MATERIAL FOR THE TASK: Begin

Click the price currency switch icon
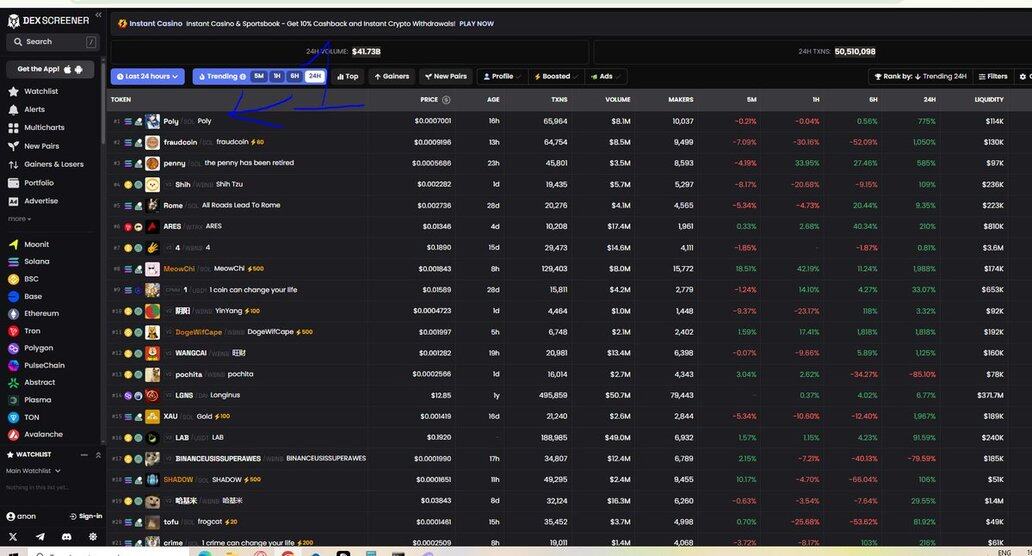Viewport: 1032px width, 556px height. click(x=446, y=100)
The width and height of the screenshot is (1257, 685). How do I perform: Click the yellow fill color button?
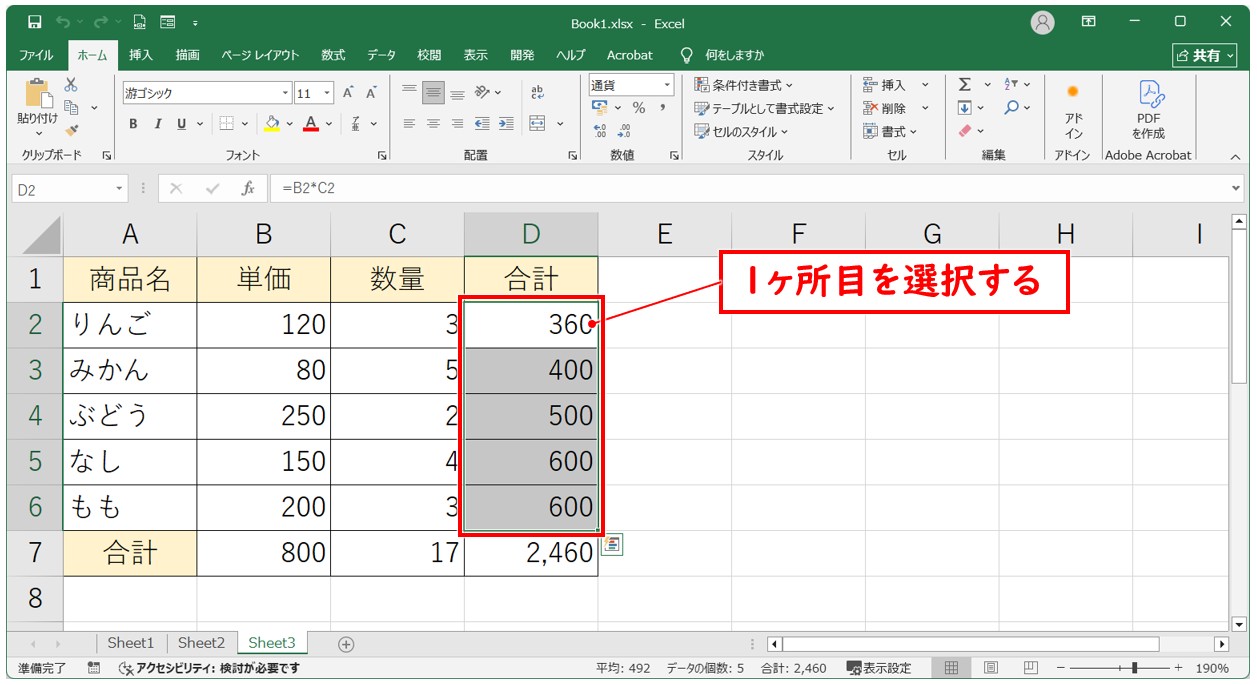pyautogui.click(x=271, y=124)
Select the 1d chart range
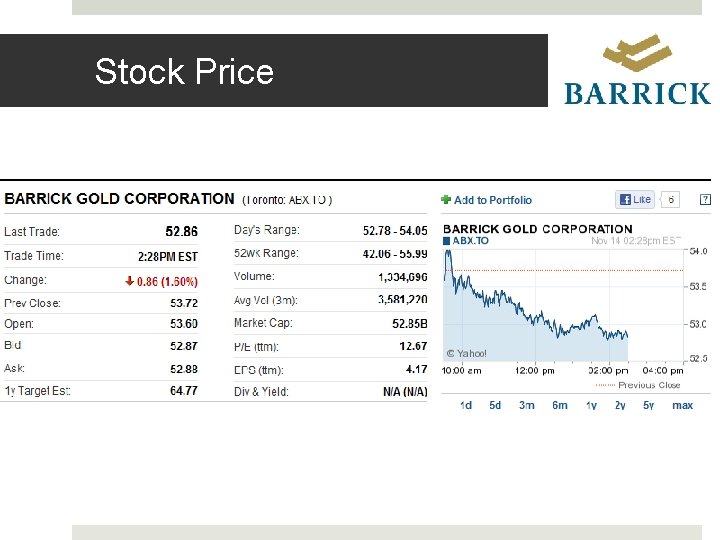The width and height of the screenshot is (720, 540). coord(466,405)
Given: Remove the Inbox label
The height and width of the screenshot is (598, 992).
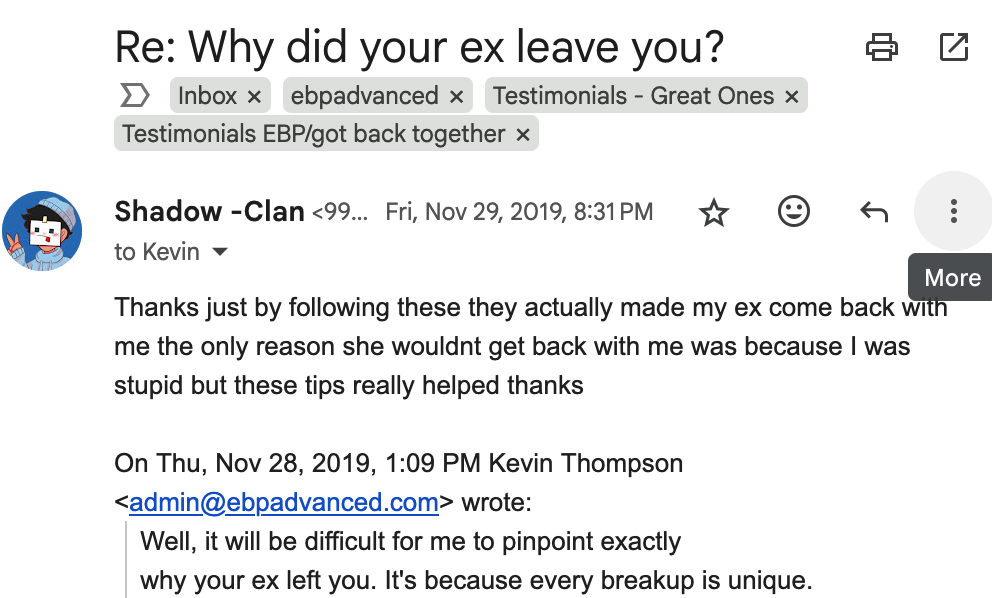Looking at the screenshot, I should 254,97.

MATERIAL FOR THE TASK: End

REQUIRED ACTION: Your reply should hold only the lines running from the one with "Given: Remove the Inbox label" to the end of the data above, set down exactly, pictures omitted.

RESULT OF THE TASK:
Given: Remove the Inbox label
The height and width of the screenshot is (598, 992).
Looking at the screenshot, I should 254,97.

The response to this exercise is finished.